An enhanced genetic algorithm with ant colony optimization for phase shift design in RIS-assisted MIMO networks

Abstract Reconfigurable intelligent surfaces (RISs) have emerged as a promising technology for seamless integration with future sixth-generation (6G) wireless systems. However, their performance critically depends on the optimization of numerous phase shifts across RIS elements, making efficient phase shift design crucial. Existing optimization methods often face limitations, including unbalanced exploration and exploitation, slow convergence, suboptimal channel gain, high computational overhead, poor scalability, and reduced robustness. Among them, the Genetic Algorithm (GA) is a widely used meta-heuristic for RIS phase shift optimization, valued for its strong exploration capabilities in complex, constrained, non-convex problems. Nevertheless, GA suffers from limited exploitation and high sensitivity to control parameters, leading to performance degradation.
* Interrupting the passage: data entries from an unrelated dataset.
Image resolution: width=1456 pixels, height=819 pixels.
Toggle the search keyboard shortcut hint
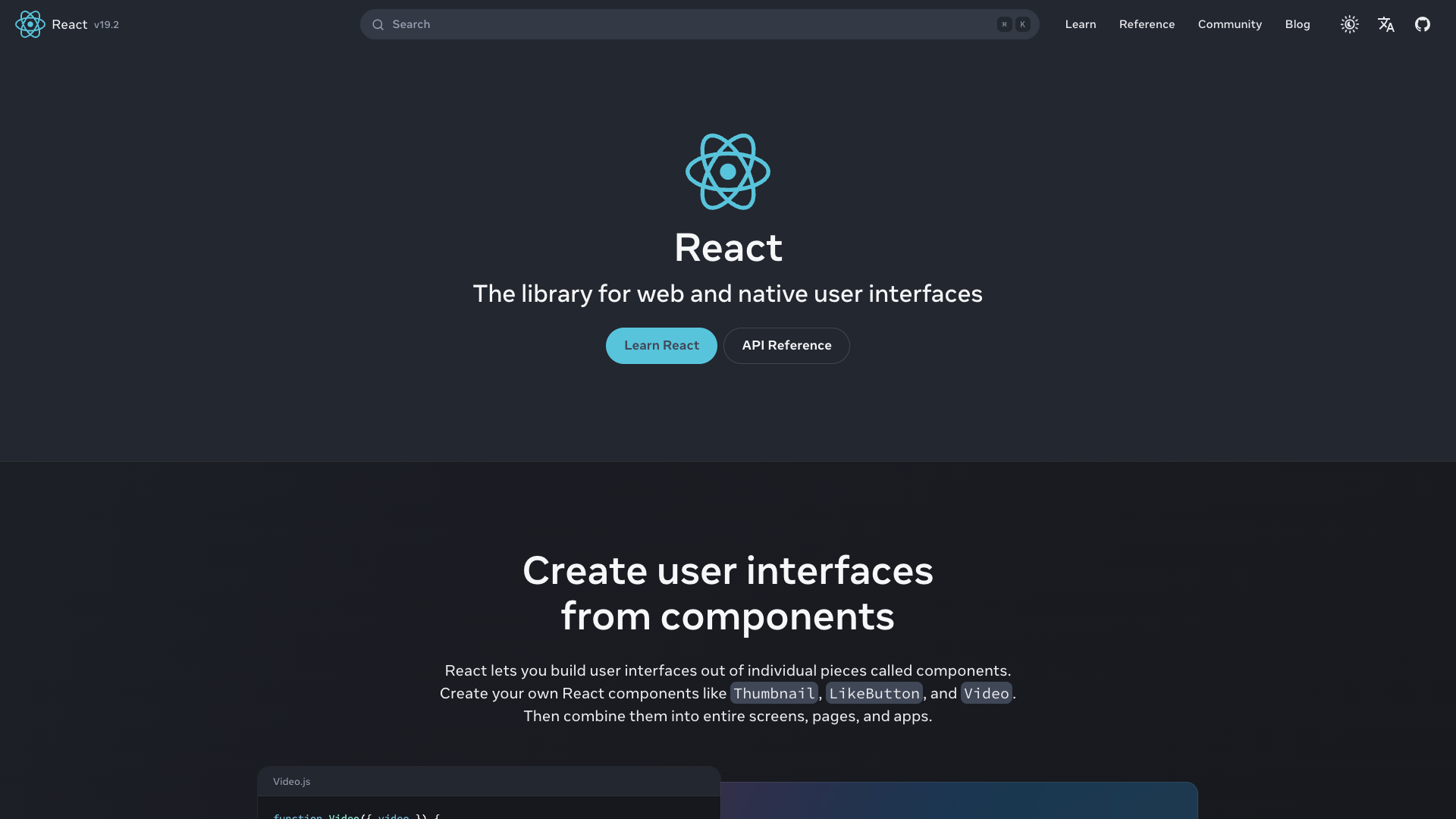tap(1012, 24)
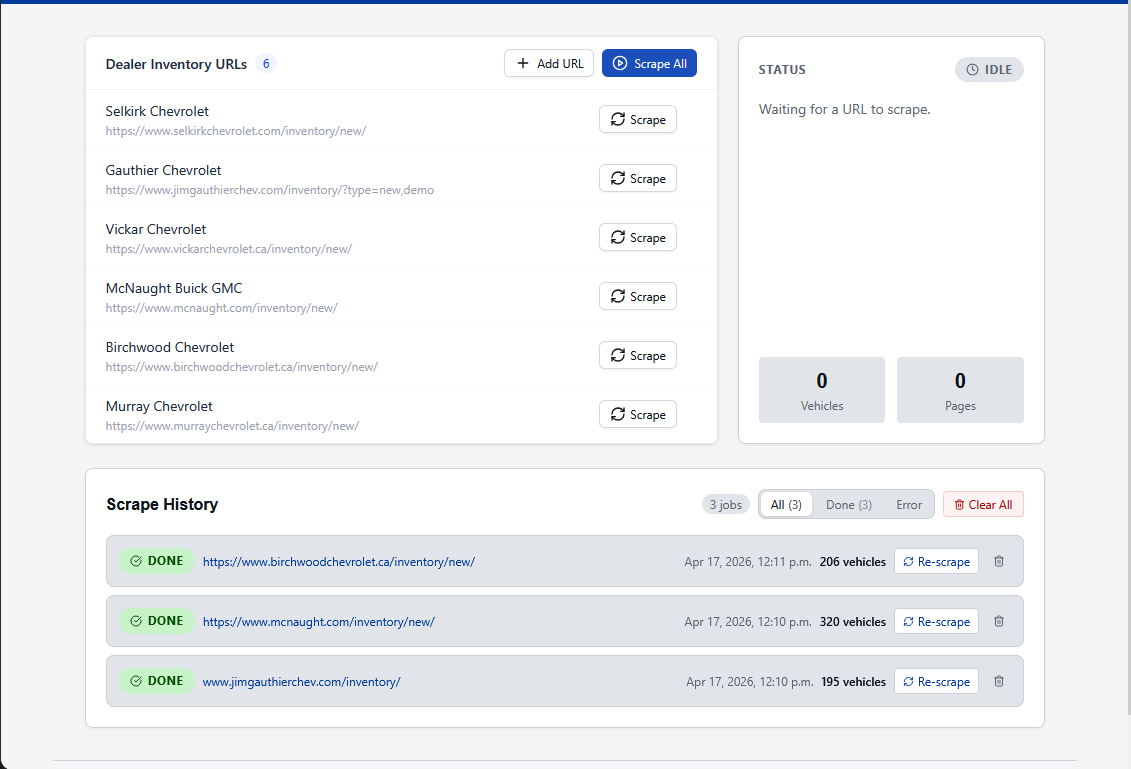Clear All scrape history
Image resolution: width=1131 pixels, height=769 pixels.
(982, 505)
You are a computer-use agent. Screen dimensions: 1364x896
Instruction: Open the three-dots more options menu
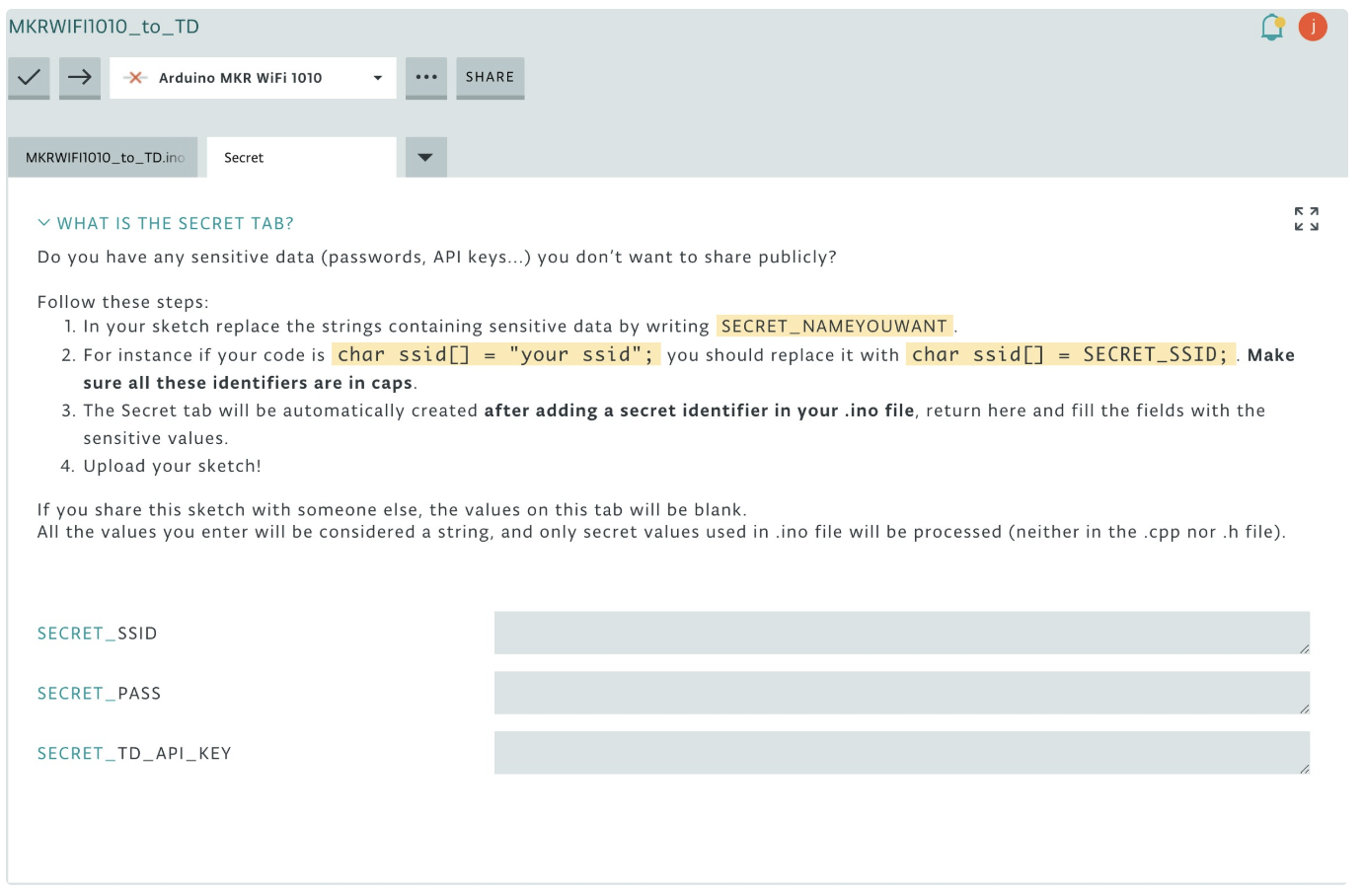[x=426, y=77]
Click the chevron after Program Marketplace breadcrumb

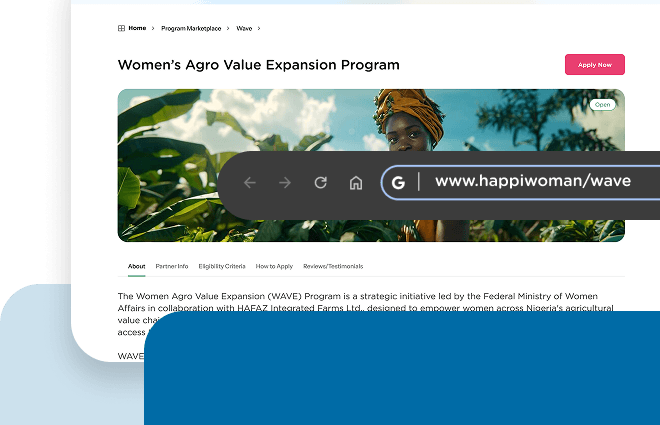(228, 28)
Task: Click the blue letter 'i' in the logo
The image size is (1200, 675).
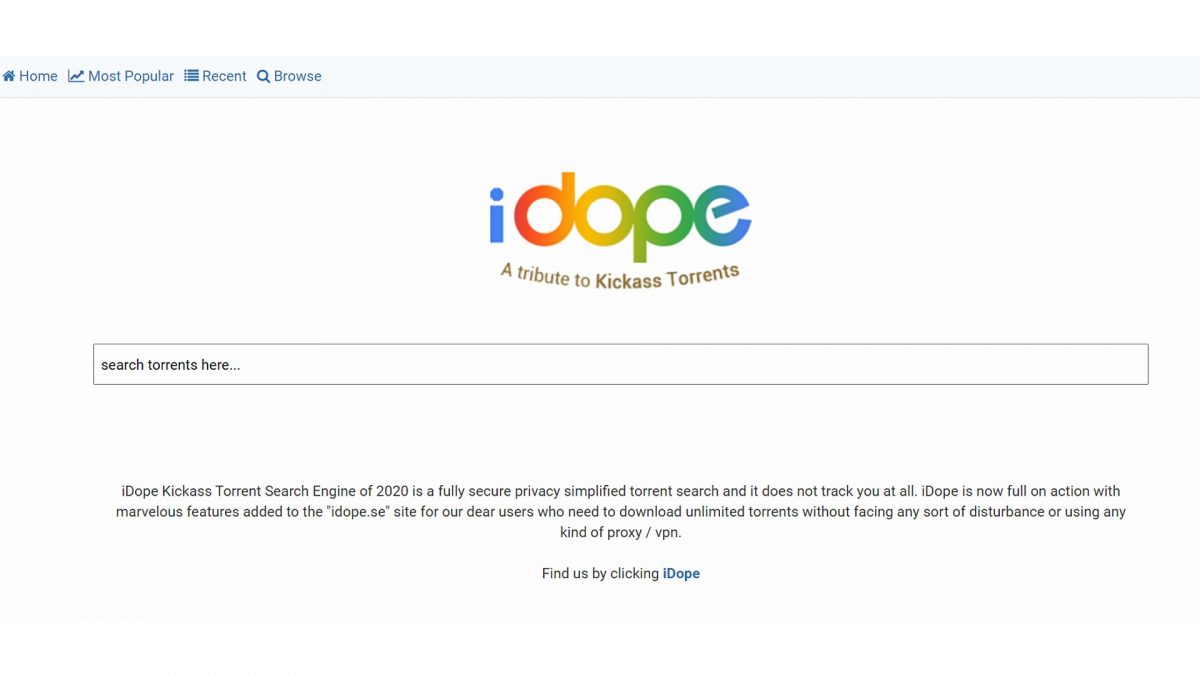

To address these limitations, this paper proposes an enhanced GA that integrates pheromone-guided selection and heuristic-driven recombination—adapted from ant colony optimization (ACO)—into the GA’s crossover operation only. This novel lightweight hybridization strengthens exploitation without compromising exploration. A new entropy-based mathematical framework is developed to rigorously analyze the exploration–exploitation trade-off. Simulations are performed to assess the enhanced GA while comparing it with the standard GA and another popular optimizer, the particle swarm optimizer (PSO). The results demonstrate that the enhanced GA consistently outperforms both the standard GA and PSO. In small-scale system, its exploration–exploitation balance enables it to reach the 95% balance point in only 6 iterations, compared to 66 and 43 for the original GA and PSO, respectively. It also converges faster with 7 against 62 and 43, achieving up to 1.6 dB higher channel gain. With a minimum runtime of 55 ms, it is more computationally efficient than the original GA (140 ms) and PSO (95 ms), reducing runtime by up to 2.6 times. Its scalability is evident, as its channel gain advantage grows from 1.6 dB to 2.4 dB with increasing network size. Furthermore, the enhanced GA demonstrates superior robustness under algorithmic parameter variations and channel estimation errors.